Cette victoire éclair fut l’aboutissement de la tactique dite de Rumsfeld, un techno-maniaque qui a réussi à imposer son point de vue du « tout- technologique » allié à des forces spéciales. Il a alors gagné son pari. Mais le high-tech n’est rien sans une occupation intelligente du terrain et une approche psy. Faire une approche psy du paysan Afghan en allant recruter de jeunes désœuvrés sur les parkings de supermarché, je doute que cela fonctionne !

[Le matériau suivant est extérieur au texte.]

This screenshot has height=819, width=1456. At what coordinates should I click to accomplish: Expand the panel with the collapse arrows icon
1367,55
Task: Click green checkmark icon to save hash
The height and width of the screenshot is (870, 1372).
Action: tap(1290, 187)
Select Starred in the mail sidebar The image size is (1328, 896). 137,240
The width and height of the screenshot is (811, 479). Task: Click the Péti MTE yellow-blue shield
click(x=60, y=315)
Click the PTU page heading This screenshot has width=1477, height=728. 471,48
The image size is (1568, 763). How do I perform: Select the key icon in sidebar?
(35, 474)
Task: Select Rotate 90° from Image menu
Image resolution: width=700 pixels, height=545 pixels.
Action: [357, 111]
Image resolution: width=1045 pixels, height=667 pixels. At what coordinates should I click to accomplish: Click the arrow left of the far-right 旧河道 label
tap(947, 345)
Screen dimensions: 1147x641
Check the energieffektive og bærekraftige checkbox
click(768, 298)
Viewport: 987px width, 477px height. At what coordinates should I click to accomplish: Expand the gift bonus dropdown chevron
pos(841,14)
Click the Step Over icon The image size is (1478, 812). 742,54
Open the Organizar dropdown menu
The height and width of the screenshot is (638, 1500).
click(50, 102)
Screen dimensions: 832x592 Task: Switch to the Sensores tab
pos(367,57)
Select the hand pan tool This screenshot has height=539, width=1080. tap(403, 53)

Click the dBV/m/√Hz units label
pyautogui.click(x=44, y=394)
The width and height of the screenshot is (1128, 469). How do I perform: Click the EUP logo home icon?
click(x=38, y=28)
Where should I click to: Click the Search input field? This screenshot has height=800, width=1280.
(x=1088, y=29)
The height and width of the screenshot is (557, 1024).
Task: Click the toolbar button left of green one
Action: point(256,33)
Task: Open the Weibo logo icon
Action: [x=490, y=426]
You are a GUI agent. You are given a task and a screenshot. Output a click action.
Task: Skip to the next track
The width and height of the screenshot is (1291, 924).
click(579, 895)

Évidemment pour la deuxième guerre d’Irak, il souhaite récidiver si je puis dire ! Mais c’est sans compter avec l’opposition de l’US-ARMY qui voulut montrer qu’elle aussi pouvait gagner une guerre tout aussi facilement et rapidement que les barbouzes de la CIA. Le fait qu’il soit un artilleur frustré, c’est moi qui le dis, ne va rien arranger !

Celui-ci va se lancer dans un remake de guerre aussi « doctrinale que doctorale » comme dirait Sassi et nous la rejouer façon Napoléon, balise GPS en plus. Les soldats de plomb de l’Empereur ont été remplacés par des triangles bleus sur un écran de télé géant !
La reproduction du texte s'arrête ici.